Telegram, aplikasi yang ia dirikan dan dikenal karena fokusnya pada privasi dan enkripsi pesan, kini memiliki lebih dari 1 miliar pengguna aktif bulanan di seluruh dunia.
Menanggapi tuduhan hukum di Prancis
Durov juga menanggapi kasus hukum yang tengah menjeratnya di Prancis.
Pada saat itu, ia ditangkap di bandara Le Bourge, utara Paris pada Sabtu (25/8/2024) terkait kurangnya pengawasan atau penyensoran pada konten di Telegram.
Beberapa tuduhan terhadapnya antara lain gagal bekerja sama dengan penegak hukum terkait perdagangan narkoba, pelecehan seksual terhadap anak, dan penipuan.
Namun, Durov membantah semuanya. Ia menyebut bahwa tuduhan tersebut tidak masuk akal.
"Hanya karena penjahat menggunakan layanan pesan kami dan banyak layanan lainnya, tidak berarti mereka yang menjalankan aplikasi tersebut adalah penjahat," tegasnya.
Durov lahir di Rusia, namun kini menetap di Dubai, tempat kantor pusat Telegram berada. Ia berkewarganegaraan ganda, yaitu Prancis dan Uni Emirat Arab.
Durov pernah mendirikan VKontakte pada tahun 2014. VKontakte adalah jejaring sosial yang populer di Rusia.
Namun, ia mengaku dipecat dari perusahaannya karena menolak permintaan dari pemerintah Rusia (Kremlin) untuk menyensor konten tertentu.
Pada tahun 2013, ia mendirikan Telegram, yang kini masih sangat populer di berbagai negara.
Telegram adalah aplikasi yang memungkinkan pengguna membuat grup hingga beranggotakan 200.000 orang.
Namun, hal ini juga membuatnya dikritik karena memudahkan penyebaran misinformasi dan konten ekstremis, seperti teori konspirasi, propaganda neo-Nazi, pedofilia, hingga konten terkait terorisme.
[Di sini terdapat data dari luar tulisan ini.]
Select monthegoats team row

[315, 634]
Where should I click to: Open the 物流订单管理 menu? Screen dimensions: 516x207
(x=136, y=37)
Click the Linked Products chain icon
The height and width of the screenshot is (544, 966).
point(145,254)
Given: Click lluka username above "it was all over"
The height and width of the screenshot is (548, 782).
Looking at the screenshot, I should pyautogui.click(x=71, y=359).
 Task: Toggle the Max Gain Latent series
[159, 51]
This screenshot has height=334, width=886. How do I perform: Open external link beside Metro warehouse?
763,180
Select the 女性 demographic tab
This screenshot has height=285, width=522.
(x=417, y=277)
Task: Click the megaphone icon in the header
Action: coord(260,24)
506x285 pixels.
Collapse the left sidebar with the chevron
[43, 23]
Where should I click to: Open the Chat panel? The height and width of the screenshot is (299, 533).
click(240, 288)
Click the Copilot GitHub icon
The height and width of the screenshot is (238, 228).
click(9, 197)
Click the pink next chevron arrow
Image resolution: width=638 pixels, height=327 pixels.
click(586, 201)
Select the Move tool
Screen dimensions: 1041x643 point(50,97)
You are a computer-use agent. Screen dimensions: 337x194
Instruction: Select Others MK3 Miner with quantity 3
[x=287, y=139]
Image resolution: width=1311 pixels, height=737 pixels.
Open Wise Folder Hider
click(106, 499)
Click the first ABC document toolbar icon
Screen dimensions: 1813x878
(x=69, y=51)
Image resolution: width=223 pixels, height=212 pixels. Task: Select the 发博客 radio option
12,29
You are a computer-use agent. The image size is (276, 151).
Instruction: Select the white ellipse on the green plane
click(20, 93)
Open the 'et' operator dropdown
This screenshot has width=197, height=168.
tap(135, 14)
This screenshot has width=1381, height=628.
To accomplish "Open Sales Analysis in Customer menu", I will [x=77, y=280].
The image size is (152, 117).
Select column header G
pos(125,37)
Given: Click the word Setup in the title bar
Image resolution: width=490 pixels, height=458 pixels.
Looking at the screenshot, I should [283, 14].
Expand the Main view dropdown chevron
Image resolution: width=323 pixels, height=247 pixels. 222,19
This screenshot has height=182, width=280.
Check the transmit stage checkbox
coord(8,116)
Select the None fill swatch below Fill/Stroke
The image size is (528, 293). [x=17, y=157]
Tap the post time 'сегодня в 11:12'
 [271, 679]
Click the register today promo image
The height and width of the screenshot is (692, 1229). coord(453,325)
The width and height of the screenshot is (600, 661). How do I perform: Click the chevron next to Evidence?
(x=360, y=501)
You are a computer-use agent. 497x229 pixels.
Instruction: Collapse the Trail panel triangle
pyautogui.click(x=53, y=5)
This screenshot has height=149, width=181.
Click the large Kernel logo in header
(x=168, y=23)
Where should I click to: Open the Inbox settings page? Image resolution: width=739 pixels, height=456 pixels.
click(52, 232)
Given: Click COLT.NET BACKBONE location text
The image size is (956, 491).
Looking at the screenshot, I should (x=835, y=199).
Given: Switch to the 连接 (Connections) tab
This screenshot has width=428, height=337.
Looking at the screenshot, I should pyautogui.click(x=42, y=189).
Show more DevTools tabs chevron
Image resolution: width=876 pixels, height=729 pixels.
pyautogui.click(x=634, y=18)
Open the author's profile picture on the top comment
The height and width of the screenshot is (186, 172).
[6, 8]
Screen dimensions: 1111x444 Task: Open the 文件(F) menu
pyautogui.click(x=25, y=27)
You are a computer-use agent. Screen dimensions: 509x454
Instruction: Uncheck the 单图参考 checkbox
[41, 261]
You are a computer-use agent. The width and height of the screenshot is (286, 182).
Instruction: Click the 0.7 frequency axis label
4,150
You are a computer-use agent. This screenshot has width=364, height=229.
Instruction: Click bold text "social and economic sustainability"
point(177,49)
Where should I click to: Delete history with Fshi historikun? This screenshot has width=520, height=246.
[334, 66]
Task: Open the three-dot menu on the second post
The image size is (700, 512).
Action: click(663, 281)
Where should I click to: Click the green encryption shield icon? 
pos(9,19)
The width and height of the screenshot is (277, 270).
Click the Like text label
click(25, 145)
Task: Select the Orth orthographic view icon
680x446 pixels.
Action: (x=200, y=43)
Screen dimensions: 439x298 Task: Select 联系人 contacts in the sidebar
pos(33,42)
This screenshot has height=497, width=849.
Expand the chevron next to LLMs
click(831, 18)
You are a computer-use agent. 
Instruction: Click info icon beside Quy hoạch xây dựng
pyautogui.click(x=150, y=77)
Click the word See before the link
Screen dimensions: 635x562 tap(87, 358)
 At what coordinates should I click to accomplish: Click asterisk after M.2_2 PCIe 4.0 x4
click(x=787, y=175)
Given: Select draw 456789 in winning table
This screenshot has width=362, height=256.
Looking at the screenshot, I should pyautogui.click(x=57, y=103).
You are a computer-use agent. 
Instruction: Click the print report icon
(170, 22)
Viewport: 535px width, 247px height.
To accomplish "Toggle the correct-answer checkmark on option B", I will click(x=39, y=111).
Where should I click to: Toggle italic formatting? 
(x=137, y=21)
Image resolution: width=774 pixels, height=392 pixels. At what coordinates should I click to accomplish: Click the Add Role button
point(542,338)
Awal tahun ini, Durov membela Telegram dari tudingan bahwa aplikasinya lemah dalam memerangi pelecehan anak.
"Sejak 2018, Telegram telah serius menangani isu ini, dari pelarangan konten menggunakan sidik jari digital, tim moderasi khusus, jalur pengaduan dari LSM, hingga laporan transparansi harian. Semuanya bisa diverifikasi," tulisnya di media sosial X (sebelumnya Twitter).
Dia juga menyatakan bahwa pandangan yang mengatakan Telegram tidak melakukan apa-apa dalam menangani konten pornografi anak adalah bentuk manipulasi.
Juru bicara Telegram juga menekankan bahwa platform mereka tidak seperti media sosial lain.
"Telegram tidak efektif untuk menyebarkan konten berbahaya karena tidak menggunakan algoritma yang mempromosikan materi sensasional seperti yang digunakan pada platform lain".
Di Inggris, Telegram menjadi sorotan karena menjadi tempat berkumpulnya kanal-kanal sayap kanan ekstrem yang diduga membantu mengorganisir kekacauan dan kerusuhan di sejumlah kota pada musim panas lalu.
Meskipun Telegram telah menghapus beberapa grup, para pakar keamanan siber menyebut bahwa sistem moderasi Telegram masih tertinggal jauh dibanding media sosial dan aplikasi pesan lainnya.
Namun pihak Telegram membantah keras hal itu. Mereka menyatakan bahwa moderasi mereka tidak lemah, dan memenuhi, bahkan melebihi standar industri.
Telegram juga mengklaim bahwa setiap hari mereka melakukan pemblokiran pada puluhan ribu grup dan kanal, serta menghapus jutaan konten yang melanggar aturan.
"Setiap hari memblokir puluhan ribu grup dan kanal serta menghapus jutaan konten yang melanggar ketentuan layanan, termasuk ajakan kekerasan, penyebaran konten pelecehan anak, dan perdagangan barang ilegal," jelas perwakilan dari pihak Telegram.